Major capital projects have a long tendency of cost overruns and schedule delays, based on abundance of research and historical cost data. Cost estimates, particularly the cost reimbursable and unit price contracts, seemed never right and the cost forecasts always go up. Lump-sum or fixed price contracts are not immune from cost overruns either, even though contractors have swallowed the large portion of “extra costs” the best their contracts could allow (i.e. claims).
There are many attributes to such cost overruns in projects that academia has done profound investigations, and industry practitioners have tried the best to minimize the phenomena. The development of modern project management process has lent a helping hand to better forecast project costs during project execution. However, to large extend, the cost forecasting approaches still stayed in “static and deterministic mode”, not yet adapt to the fast-paced agile management practice, dynamics of project changes and the stochastic nature of cost and schedule behavior.

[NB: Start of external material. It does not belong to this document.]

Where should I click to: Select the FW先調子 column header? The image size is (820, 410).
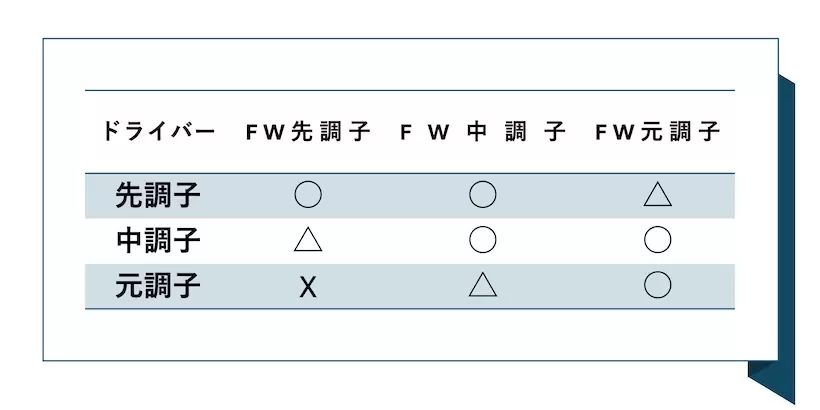(x=308, y=132)
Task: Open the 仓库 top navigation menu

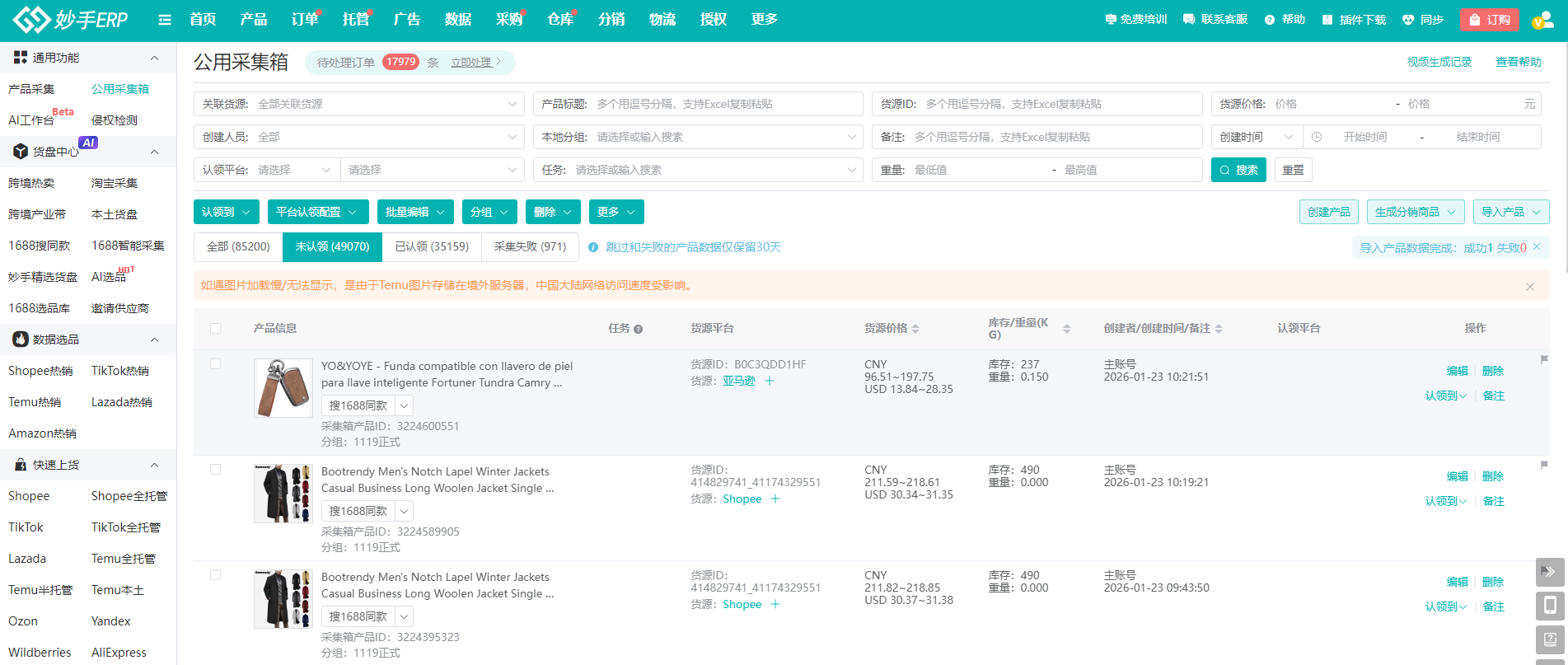Action: tap(560, 20)
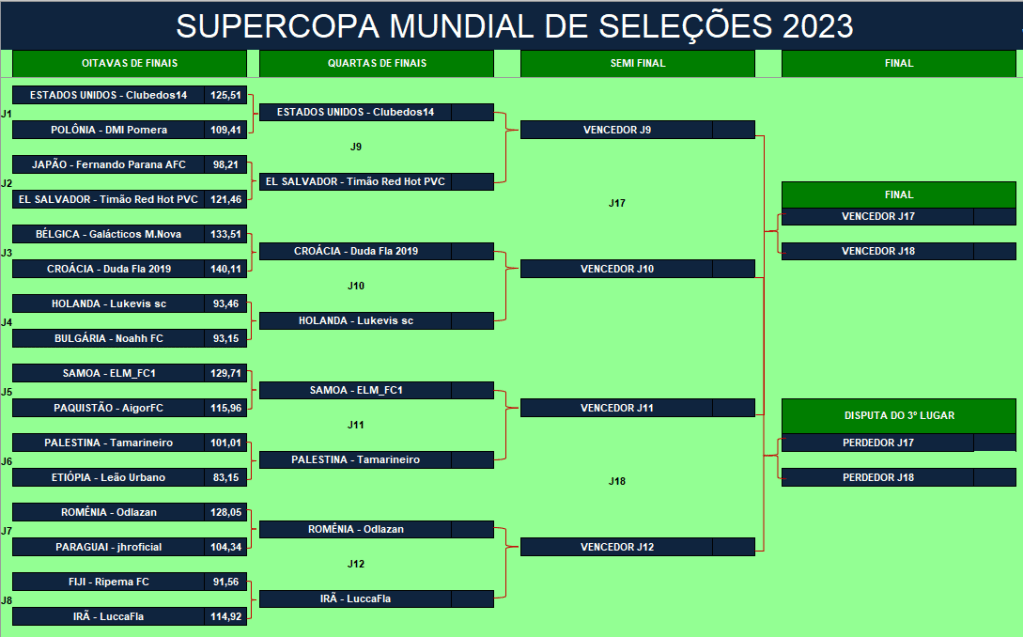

Traditional “Trending Method” or modernized “Earned Value Method” for cost forecasting are not capable techniques anymore as they can no longer cope with large scale, complex and technology-driven capital projects’ cost performances (by WBS and by CBS).
An alternative approach is proposed to conduct cost forecasts, in addition to the traditional methods, by incorporating the volatility of market pricing (materials and subcontracts), projected performance behavior (productivity) and dynamic and systemic project risk profiling. This is a Monte Carlo simulation based cost forecasting technique, that I am honoured to present at the AACE Chinook dinner conference.